[英]Descriptive tables - how to create a table containing both numeric and categorical variables
I can't find a really intuitive way of doing the most basic thing; 我找不到最直观的方式来做最基本的事情; creating a summary table with my base variables.

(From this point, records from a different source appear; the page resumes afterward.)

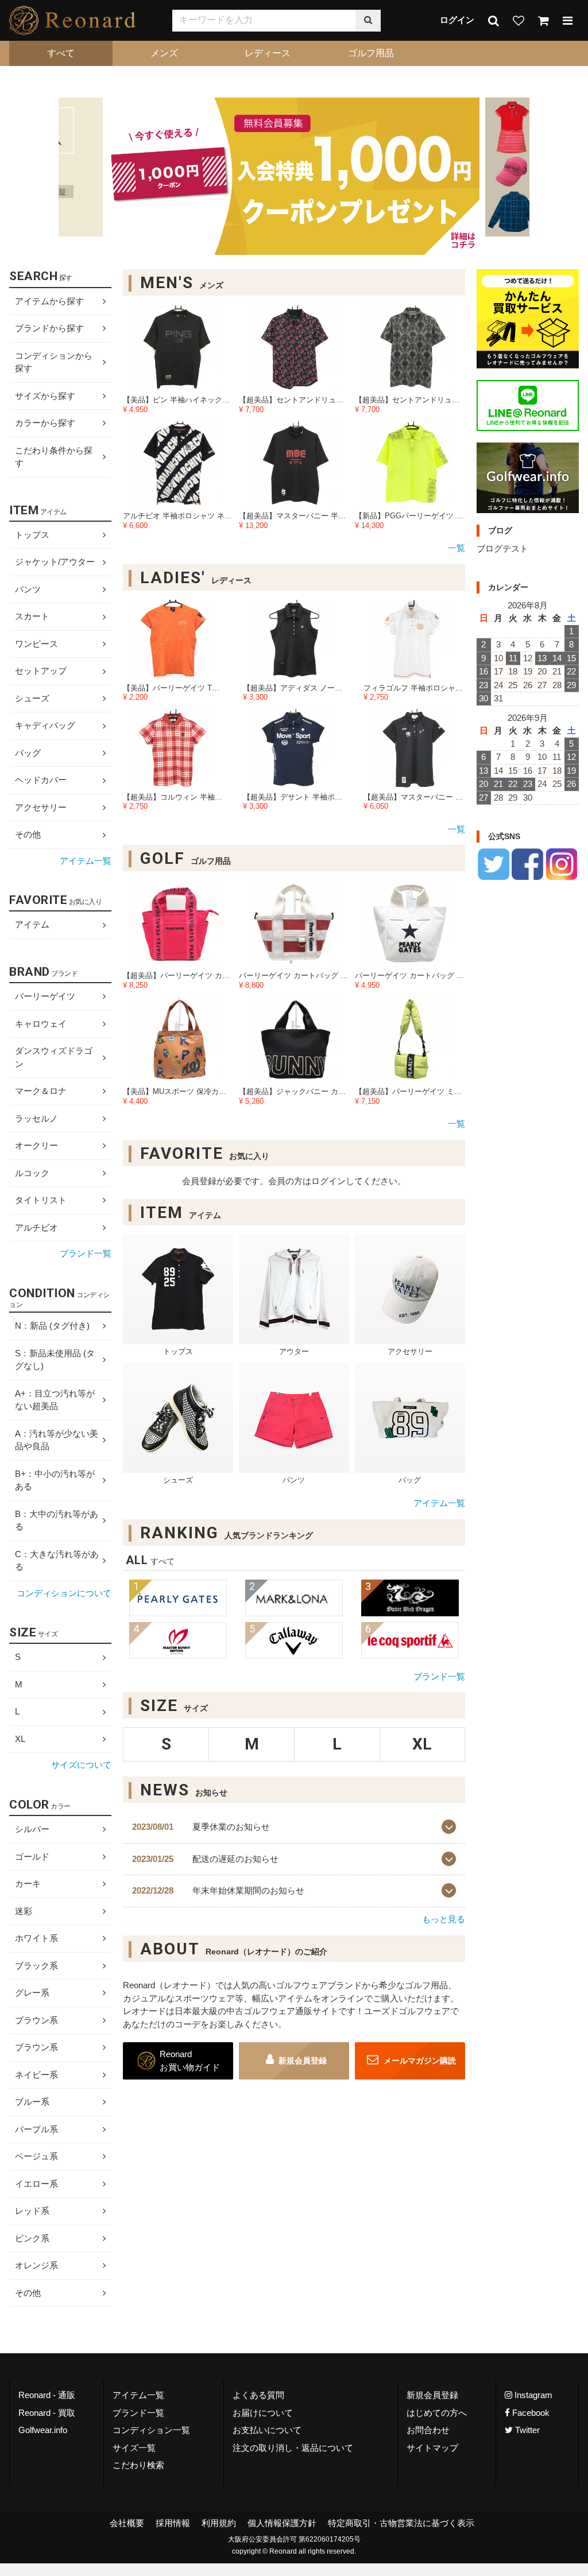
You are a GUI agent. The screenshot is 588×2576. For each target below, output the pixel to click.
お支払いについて (267, 2430)
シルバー (32, 1829)
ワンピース (36, 644)
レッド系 (32, 2211)
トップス (32, 535)
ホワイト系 (36, 1938)
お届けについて (263, 2413)
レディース (268, 53)
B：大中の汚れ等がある (56, 1520)
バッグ (28, 753)
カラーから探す (45, 423)
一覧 (456, 548)
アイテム (32, 925)
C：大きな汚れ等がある (57, 1560)
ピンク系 (32, 2238)
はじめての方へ (437, 2413)
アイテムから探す (49, 301)
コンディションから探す (53, 362)
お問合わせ (428, 2430)
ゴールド (32, 1856)
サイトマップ (432, 2448)
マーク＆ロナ (41, 1091)
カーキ (28, 1883)
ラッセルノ (36, 1118)
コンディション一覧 (151, 2430)
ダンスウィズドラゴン (53, 1057)
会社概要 (127, 2523)
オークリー (36, 1145)
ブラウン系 (36, 2020)
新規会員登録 (302, 2061)
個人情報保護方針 (281, 2523)
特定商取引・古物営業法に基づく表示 (401, 2523)
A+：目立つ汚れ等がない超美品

用我的基本变量创建一个汇总表。 The best method I've found is currently using tapply:
我发现的最好方法是当前使用tapply:
seed(200)
my_stats <- function(x){
if (is.factor(x)){
a <- table(x, useNA="no")
b <- round(a*100/sum(a),2)
# If binary
if (length(a) == 2){
ret <- paste(a[1], " (", b[1], " %)", sep="")
}
return(ret)
}else{
ret <- mean(x, na.rm=T)
if (ret < 1){
ret <- round(ret, 2)
}else{
ret <- round(ret)
}
return(ret)
}
}
library(rms)
groups <- factor(sample(c("Group A","Group B"), size=51, replace=T))
a <- 3:53
b <- rnorm(51)
c <- factor(sample(c("male","female"), size=51, replace=T))
res <- rbind(a=tapply(a, groups, my_stats),
b=tapply(b, groups, my_stats),
c=tapply(c, groups, my_stats))
latex(latexTranslate(res))
The res contains: 资源包含:
> res
Group A Group B
a "28" "28"
b "-0.08" "-0.21"
c "14 (56 %)" "14 (53.85 %)"
Now this works but it seems very complex and not the most elegant solution. 现在可以使用,但似乎非常复杂,而不是最优雅的解决方案。 I've tried to search for how to create descriptive tables but the all focus on the table(), prop.table(), summary() for just single variable or variables of the same kind.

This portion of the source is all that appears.